5. The disease acupoint sha image analysis system based on a body surface gridded coordinate system according to claim 4, characterized in that, The dynamic pathological correlation analysis module matches the characteristic data of petechiae, physiological signals, clinical indicators, and current environmental data with a preset individualized petechiae feature library to calculate the dynamic deviation feature set of petechiae. Subsequently, a Temporal Fusion Transformer spatiotemporal dynamic network is constructed, and a sliding time window mechanism is used to input the dynamic deviation feature set of petechiae and clinical indicator data at multiple time points. Feature selection is performed through a gated residual network, and a Self-Attention mechanism is used to capture temporal dependencies, outputting the probability of disease transformation within a set future period. At the same time, Granger causality test and structural equation model are used to analyze the temporal causal relationship and mediating effect path between the dynamic deviation feature set of petechiae and clinical indicator data, obtaining the causal correlation index and path influence index. Based on the causal correlation index and path influence index, the correlation between acupoints and the influence of petechiae characteristics on disease evolution are evaluated, generating the correlation analysis conclusion between acupoints.

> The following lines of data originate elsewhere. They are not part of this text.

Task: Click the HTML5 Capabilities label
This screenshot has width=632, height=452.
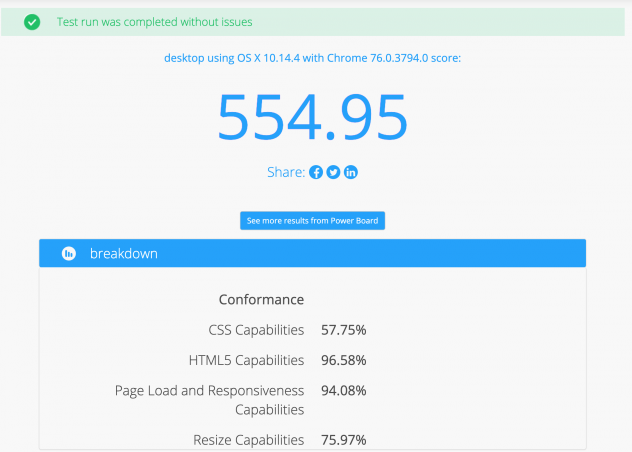Action: (246, 360)
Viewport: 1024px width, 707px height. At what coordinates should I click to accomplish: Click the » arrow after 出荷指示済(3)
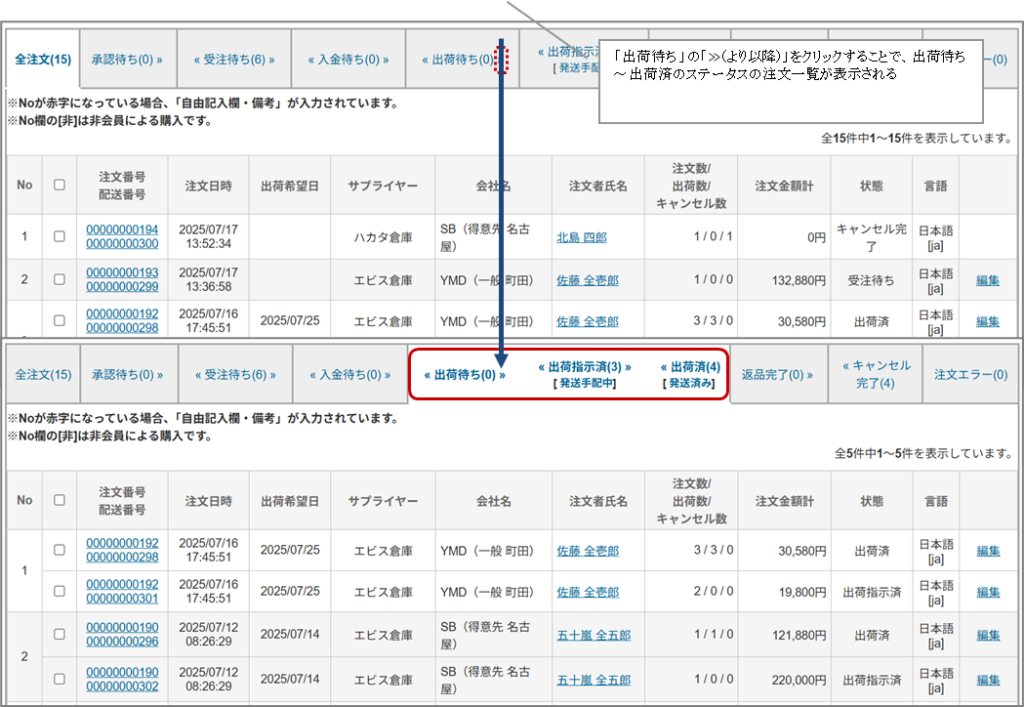coord(627,367)

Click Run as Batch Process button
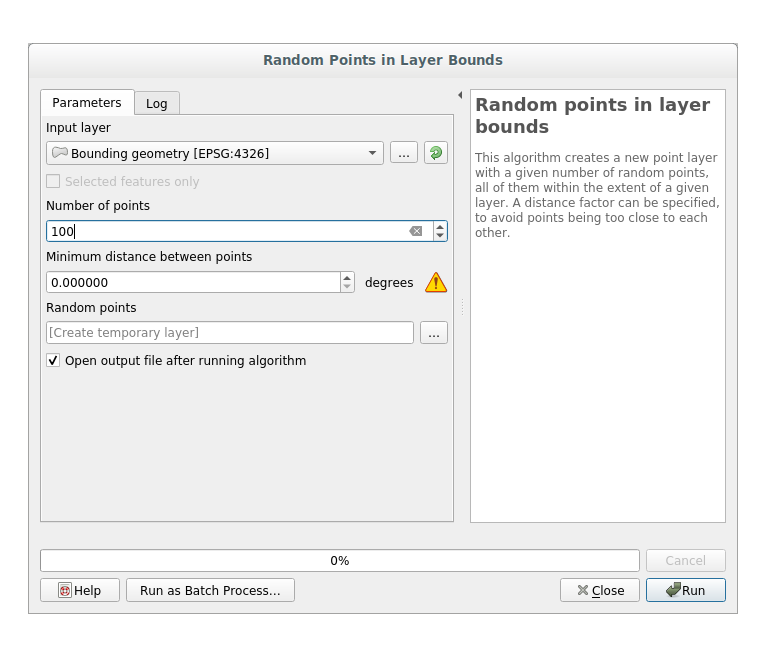point(210,590)
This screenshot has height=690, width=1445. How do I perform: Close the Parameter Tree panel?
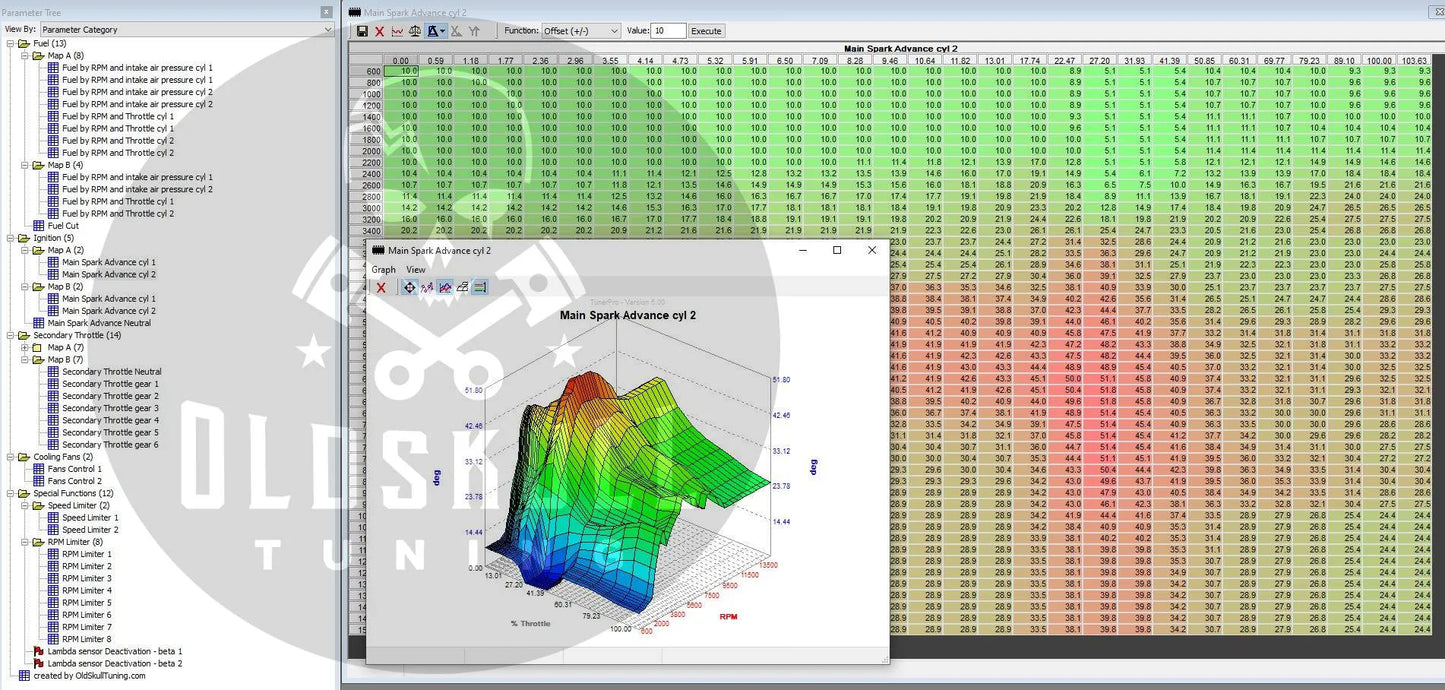tap(326, 12)
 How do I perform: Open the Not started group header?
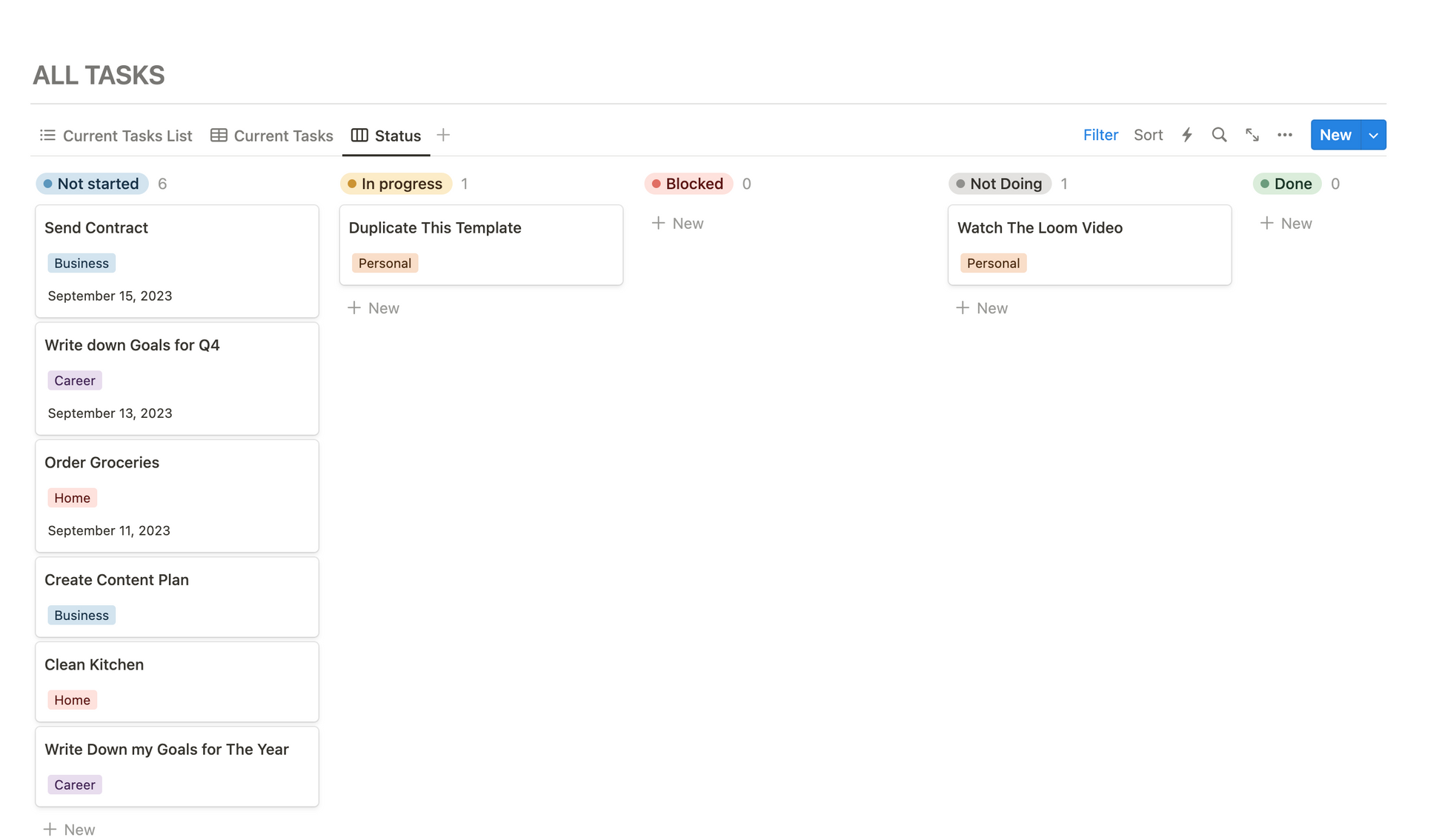(x=92, y=184)
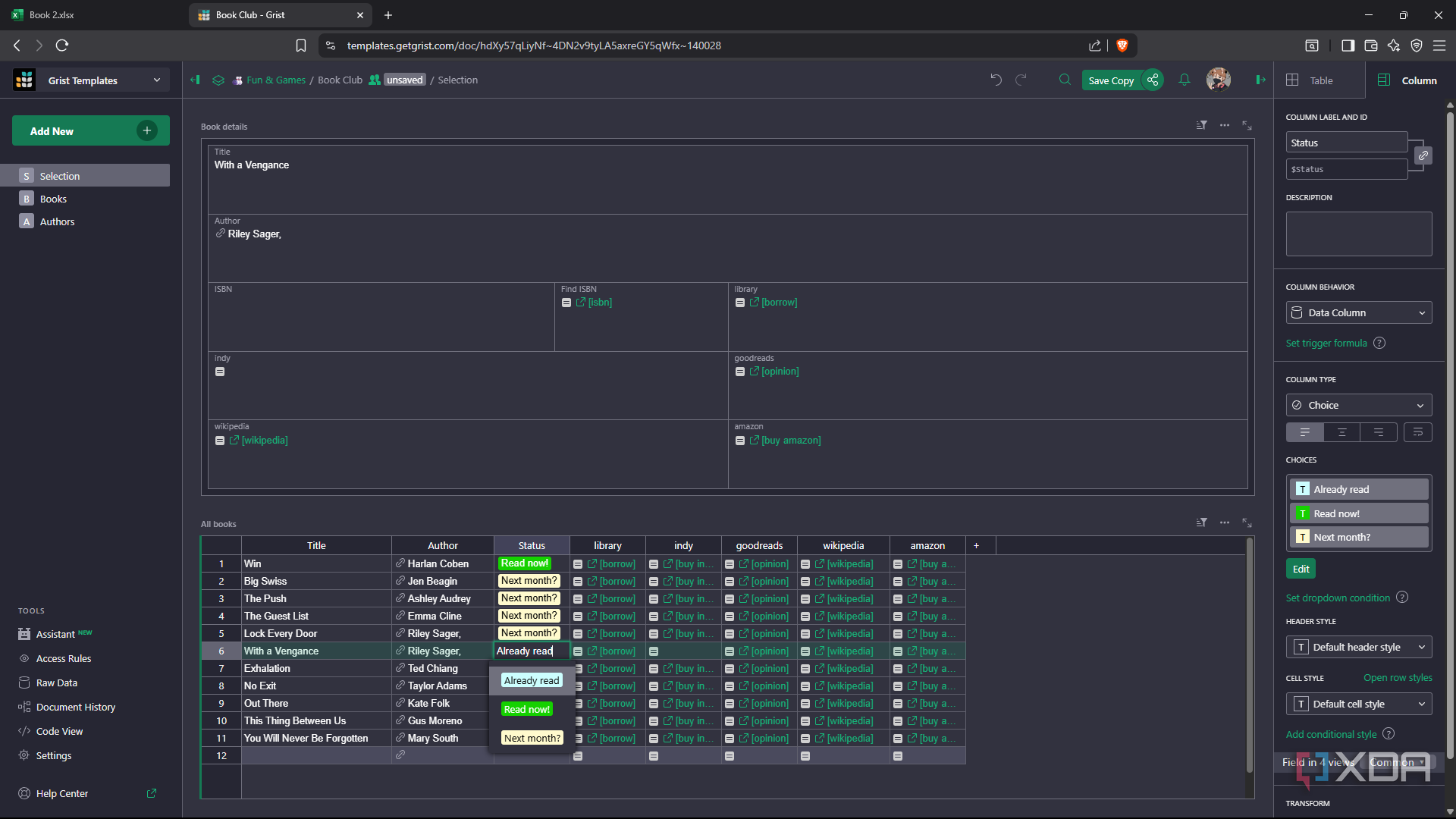
Task: Open the notifications bell
Action: point(1184,80)
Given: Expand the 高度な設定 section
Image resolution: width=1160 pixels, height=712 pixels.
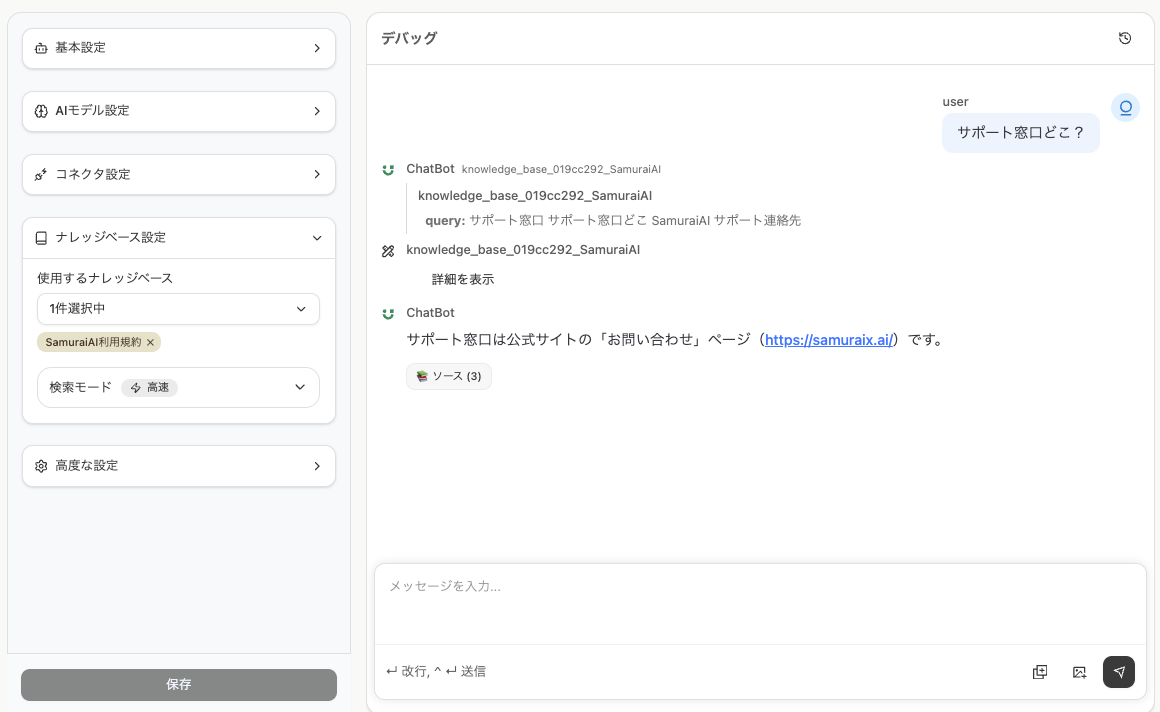Looking at the screenshot, I should [179, 466].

6. The disease acupoint sha image analysis system based on a body surface gridded coordinate system according to claim 5, characterized in that, The dynamic risk warning module is used to receive disease conversion probability, acupoint correlation analysis conclusions, causal correlation index and path influence index, and uses gradient weighted class activation mapping and SHAP value algorithm to visualize and analyze the decision basis of deep learning and time series models. The gradient weights of the convolutional layer features are calculated to obtain the regional attention index, and a decision-making basis visualization heatmap is generated based on the regional attention index and superimposed on the original image of the bruises. Simultaneously, the contribution of the brunt features to lesion prediction is calculated to obtain the feature attribution index, and a feature contribution ranking is generated based on the feature attribution index. Finally, the disease conversion probability is compared with a preset risk threshold. If the disease conversion probability exceeds the preset risk threshold, it is judged as high risk and a red warning message is output. If the disease conversion probability does not exceed the preset risk threshold, it is judged as low risk and routine monitoring information is output.